-- Opening Marker --

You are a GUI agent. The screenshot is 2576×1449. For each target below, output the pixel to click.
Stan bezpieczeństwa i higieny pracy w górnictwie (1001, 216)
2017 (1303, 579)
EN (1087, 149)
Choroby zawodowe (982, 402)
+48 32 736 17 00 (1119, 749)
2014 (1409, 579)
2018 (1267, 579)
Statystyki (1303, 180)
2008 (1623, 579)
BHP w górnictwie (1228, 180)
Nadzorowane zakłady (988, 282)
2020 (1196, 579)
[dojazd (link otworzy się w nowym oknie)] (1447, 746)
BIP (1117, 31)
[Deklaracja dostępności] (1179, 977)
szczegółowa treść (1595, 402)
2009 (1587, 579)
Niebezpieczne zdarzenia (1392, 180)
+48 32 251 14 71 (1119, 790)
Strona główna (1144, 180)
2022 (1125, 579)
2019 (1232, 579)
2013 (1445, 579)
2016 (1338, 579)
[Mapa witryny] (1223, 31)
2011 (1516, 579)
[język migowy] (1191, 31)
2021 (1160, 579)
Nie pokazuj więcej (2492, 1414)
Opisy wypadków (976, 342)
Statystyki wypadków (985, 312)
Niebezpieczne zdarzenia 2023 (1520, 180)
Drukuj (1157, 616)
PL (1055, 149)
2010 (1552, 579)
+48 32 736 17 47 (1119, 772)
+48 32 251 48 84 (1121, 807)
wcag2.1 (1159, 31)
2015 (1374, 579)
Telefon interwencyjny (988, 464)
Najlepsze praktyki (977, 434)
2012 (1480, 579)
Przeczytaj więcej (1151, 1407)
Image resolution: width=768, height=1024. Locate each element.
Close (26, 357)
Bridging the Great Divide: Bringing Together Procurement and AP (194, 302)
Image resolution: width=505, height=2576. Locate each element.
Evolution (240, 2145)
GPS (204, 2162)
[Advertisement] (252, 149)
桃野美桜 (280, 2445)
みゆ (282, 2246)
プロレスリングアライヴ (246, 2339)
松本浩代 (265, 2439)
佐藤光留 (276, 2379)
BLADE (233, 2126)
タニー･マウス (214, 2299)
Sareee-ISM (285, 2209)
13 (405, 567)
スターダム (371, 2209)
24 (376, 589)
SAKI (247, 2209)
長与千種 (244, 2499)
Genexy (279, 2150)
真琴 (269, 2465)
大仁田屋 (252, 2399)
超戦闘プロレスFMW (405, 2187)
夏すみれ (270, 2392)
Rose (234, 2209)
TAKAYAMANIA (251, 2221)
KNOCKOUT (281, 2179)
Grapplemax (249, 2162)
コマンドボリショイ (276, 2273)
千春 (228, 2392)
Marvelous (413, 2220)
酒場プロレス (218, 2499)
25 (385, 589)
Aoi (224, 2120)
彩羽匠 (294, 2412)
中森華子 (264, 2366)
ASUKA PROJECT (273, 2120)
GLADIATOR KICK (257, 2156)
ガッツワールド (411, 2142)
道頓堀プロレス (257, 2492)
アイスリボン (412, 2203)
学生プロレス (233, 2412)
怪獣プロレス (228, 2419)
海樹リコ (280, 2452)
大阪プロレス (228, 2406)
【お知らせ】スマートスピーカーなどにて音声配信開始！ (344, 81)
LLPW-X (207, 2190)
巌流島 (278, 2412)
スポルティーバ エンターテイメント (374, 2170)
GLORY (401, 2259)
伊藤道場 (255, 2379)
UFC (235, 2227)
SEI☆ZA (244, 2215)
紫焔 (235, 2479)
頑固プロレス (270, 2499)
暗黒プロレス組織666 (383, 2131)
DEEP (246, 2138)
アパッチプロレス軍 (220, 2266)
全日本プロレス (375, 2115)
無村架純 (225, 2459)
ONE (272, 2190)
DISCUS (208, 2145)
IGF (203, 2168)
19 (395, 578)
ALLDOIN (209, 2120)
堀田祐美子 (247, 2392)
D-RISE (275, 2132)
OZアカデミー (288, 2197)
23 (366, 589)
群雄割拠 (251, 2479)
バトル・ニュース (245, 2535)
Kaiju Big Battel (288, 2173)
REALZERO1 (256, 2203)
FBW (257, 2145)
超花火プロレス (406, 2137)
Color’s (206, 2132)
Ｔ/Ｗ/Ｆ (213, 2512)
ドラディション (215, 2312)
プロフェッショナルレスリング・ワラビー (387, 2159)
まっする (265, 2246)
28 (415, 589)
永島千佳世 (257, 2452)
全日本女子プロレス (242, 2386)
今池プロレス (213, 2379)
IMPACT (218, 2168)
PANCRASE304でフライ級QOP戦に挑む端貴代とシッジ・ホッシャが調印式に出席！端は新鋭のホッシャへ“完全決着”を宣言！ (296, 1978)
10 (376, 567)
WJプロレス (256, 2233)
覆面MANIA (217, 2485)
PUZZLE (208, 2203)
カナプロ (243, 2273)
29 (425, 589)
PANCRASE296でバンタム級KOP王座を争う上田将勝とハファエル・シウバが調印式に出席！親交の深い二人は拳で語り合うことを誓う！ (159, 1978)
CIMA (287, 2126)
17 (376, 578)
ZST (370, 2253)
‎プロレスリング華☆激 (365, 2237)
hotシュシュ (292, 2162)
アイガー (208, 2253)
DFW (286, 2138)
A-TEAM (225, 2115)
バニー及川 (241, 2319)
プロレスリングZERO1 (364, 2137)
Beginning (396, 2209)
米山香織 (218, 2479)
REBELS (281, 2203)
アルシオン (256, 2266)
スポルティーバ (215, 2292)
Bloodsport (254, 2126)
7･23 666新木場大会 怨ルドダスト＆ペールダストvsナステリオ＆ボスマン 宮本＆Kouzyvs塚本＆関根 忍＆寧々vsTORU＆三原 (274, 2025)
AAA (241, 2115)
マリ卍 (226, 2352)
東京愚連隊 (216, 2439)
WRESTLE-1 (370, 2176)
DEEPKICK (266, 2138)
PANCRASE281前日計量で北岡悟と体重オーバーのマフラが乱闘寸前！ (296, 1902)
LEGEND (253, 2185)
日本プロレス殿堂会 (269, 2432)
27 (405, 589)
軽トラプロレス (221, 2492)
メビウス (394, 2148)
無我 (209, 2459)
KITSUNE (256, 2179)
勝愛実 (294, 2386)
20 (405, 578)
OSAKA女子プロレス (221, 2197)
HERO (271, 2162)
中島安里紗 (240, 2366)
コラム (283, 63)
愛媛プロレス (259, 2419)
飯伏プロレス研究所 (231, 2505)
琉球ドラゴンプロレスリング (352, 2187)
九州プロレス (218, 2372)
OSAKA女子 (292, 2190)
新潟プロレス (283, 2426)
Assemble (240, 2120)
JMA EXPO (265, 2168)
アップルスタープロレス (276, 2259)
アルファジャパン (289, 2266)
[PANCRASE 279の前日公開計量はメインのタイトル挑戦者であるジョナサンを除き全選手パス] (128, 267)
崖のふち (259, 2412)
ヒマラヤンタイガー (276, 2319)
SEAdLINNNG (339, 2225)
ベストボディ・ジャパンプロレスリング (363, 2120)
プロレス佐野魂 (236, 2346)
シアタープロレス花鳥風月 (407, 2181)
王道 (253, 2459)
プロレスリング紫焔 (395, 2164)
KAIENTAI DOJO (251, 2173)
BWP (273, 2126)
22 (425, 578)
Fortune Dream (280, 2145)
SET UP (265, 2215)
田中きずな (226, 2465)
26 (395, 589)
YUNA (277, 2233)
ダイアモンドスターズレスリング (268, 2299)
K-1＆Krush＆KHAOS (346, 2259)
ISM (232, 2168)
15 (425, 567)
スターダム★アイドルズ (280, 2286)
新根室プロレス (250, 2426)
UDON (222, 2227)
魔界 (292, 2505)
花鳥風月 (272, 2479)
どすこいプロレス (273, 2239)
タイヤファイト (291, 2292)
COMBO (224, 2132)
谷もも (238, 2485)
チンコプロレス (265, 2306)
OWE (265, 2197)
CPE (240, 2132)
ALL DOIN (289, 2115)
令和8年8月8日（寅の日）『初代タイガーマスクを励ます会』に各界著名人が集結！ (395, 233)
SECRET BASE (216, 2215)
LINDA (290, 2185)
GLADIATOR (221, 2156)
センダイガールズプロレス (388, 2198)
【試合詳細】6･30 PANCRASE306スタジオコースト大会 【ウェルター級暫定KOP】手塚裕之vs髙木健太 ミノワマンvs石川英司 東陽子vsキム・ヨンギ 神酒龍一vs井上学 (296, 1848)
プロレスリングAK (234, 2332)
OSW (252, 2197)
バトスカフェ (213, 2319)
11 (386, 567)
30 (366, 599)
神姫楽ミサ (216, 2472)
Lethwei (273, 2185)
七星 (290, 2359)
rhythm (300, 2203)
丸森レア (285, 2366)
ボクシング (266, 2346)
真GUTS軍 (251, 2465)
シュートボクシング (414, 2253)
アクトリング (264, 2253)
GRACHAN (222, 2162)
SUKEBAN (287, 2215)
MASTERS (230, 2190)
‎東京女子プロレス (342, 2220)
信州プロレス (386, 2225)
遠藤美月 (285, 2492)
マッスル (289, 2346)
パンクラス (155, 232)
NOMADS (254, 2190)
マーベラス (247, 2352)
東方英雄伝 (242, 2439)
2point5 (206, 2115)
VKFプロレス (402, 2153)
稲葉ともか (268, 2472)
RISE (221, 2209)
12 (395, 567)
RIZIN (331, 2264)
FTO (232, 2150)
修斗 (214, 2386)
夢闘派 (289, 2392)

-- Closing Marker --

ACTIVITY> Send back an exact copy of only the lines from the line with "24 (376, 589)" up to and including the line with "ONE (272, 2190)" in the data above.

WRITTEN SOLUTION>
24 (376, 589)
SAKI (247, 2209)
長与千種 (244, 2499)
Genexy (279, 2150)
真琴 (269, 2465)
大仁田屋 (252, 2399)
超戦闘プロレスFMW (405, 2187)
夏すみれ (270, 2392)
Rose (234, 2209)
TAKAYAMANIA (251, 2221)
KNOCKOUT (281, 2179)
Grapplemax (249, 2162)
コマンドボリショイ (276, 2273)
千春 (228, 2392)
Marvelous (413, 2220)
酒場プロレス (218, 2499)
25 (385, 589)
Aoi (224, 2120)
彩羽匠 (294, 2412)
中森華子 (264, 2366)
ASUKA PROJECT (273, 2120)
GLADIATOR KICK (257, 2156)
ガッツワールド (411, 2142)
道頓堀プロレス (257, 2492)
アイスリボン (412, 2203)
学生プロレス (233, 2412)
怪獣プロレス (228, 2419)
海樹リコ (280, 2452)
大阪プロレス (228, 2406)
【お知らせ】スマートスピーカーなどにて音声配信開始！ (344, 81)
LLPW-X (207, 2190)
巌流島 (278, 2412)
スポルティーバ エンターテイメント (374, 2170)
GLORY (401, 2259)
伊藤道場 (255, 2379)
UFC (235, 2227)
SEI☆ZA (244, 2215)
紫焔 (235, 2479)
頑固プロレス (270, 2499)
暗黒プロレス組織666 (383, 2131)
DEEP (246, 2138)
アパッチプロレス軍 (220, 2266)
全日本プロレス (375, 2115)
無村架純 (225, 2459)
ONE (272, 2190)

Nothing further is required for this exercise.